:: Given passage ::
# Teak Restoration Project



## snapman (Jun 22, 2004)

*Teak Restoration Project* 
I have begun refinishing the fighting chair. My first step was to use 80 Grit on it to remove the major chunks of old varnish and small scratches etc. Here is my question, after the 80, then a quick shot with the 120 grit it looks a lot better. It has changed from gray ash color to a rich brown again. On to the question, after these first two sandings I still have some vertical grain visible. What I mean by visible is that when I drag my fingernail across the grain I can feel the grain with my nail. Is this normal, or do I need to keep sanding with the 80 until it is completely smooth, then hit it with the 120, 220 etc to sand out the marks from the 80. The grain is very small and can only be felt slightly going perpendicular to it. My concern is that I do not want to take an 1/8th inch off both sides. Thanks for any help on this matter.


----------



## trodery (Sep 13, 2006)

My thoughts would be to keep sanding.


----------



## Hooked (Oct 15, 2004)

I would use 220 to get it smooth then possibly hit it lightly with 400 before beginning the 'varnish'.
What finish are you planning to use?


----------



## snapman (Jun 22, 2004)

I am open to suggestions. I was going to get it all sanded down and then use a gloss Varnish with UV protection in it. I am in Fort Worth so I do not have a lot of great marine stores to run to. I have a sanding block thats 400grt that I planned on using between coats. ANy suggestions on a readily available Varnish?


----------



## speckle-catcher (May 20, 2004)

I think if you do it just rigth - you should able to cut that chair into at least 100 pen blanks.


----------



## Bobby (May 21, 2004)

Try Spar varnish you can get it at almost any boat dealer.


----------



## Surf Hunter (Sep 28, 2006)

since you don't have a lot of marine stores, check out this company, I use them for epoxies and other stuff. Their pricing seems to be great and their service is fast. 
http://www.jamestowndistributors.com/userportal/main.do;jsessionid=9D329DD6C58119BFA47161D425F99003


----------



## Slip (Jul 25, 2006)

Go to a marine store. They make a kit with a liquid that brings back the color and grain without a lot of sanding. In a kit, it also includes Teak Oil which is what is recommended to keep teak looking good and keeping color. The sun on another finish may make things look worse.


----------



## 3192 (Dec 30, 2004)

May be worth a look.

http://www.marinestore.com/teak.html?cart=3260036863174079


----------



## trout250 (Aug 24, 2005)

snapman remember that teak is a naturally oily wood, an not all varnishes will stick to it for any length of time, better to use teak oil on it,sand it in steps 80, 120, and maybe 220, then coat it in with oil-saturate it until it doesn't want to accept anymore, wipe off excess with an old tee shirt, then let it dry for at least 24hrs. Rub off with bronze wool , steel wool will work but if you leave a piece it will rust, then recoat it again - repeating the procedure 3-4 times or until you achieve the look that you want. Then you can take the bronze wool and a little finish and rub it down ever so often to keep it looking good.

southwestern paint an wallpaper on west gray at montrose carries teak oil.


----------



## snapman (Jun 22, 2004)

*Pictures*

I have done a quite a bit to the wood so far. I guess I will have to see how it holds up. I sanded it down with 80, then 120, then 220. I made sure the sanding marks were out. Then I hit it with the Spar Varnish. I have put 8 coats on it, sanding between with 320. I hope it holds up. You can see in the pictures how far its come.


----------



## snapman (Jun 22, 2004)

Here is a better picture.


----------



## Hooked (Oct 15, 2004)

Looking good snapman. After seeing your renewed wood, I need to get after the teak trim on our boat.


----------
:::
:: Data below ::
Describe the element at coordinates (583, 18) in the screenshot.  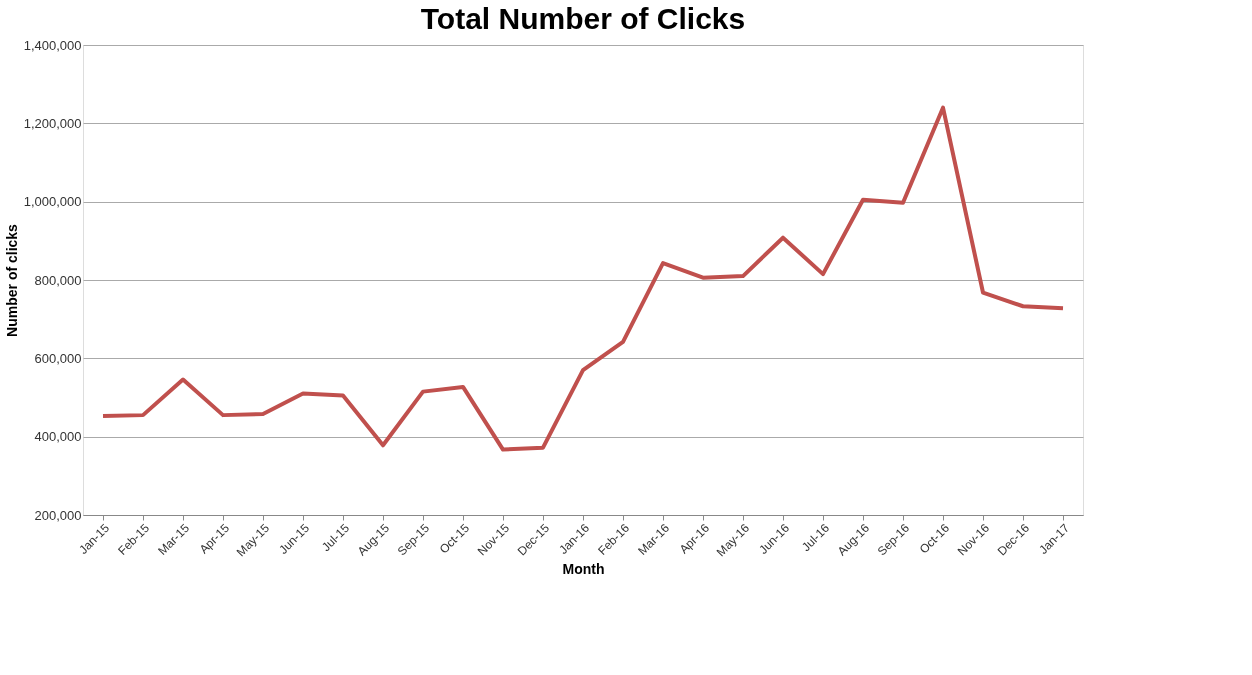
:::
Rewrite the stretch of the teak restoration thread from "I would use" through "readily available Varnish?", switching "gloss" to "satin".

I would use 220 to get it smooth then possibly hit it lightly with 400 before beginning the 'varnish'.
What finish are you planning to use?


----------



## snapman (Jun 22, 2004)

I am open to suggestions. I was going to get it all sanded down and then use a satin Varnish with UV protection in it. I am in Fort Worth so I do not have a lot of great marine stores to run to. I have a sanding block thats 400grt that I planned on using between coats. ANy suggestions on a readily available Varnish?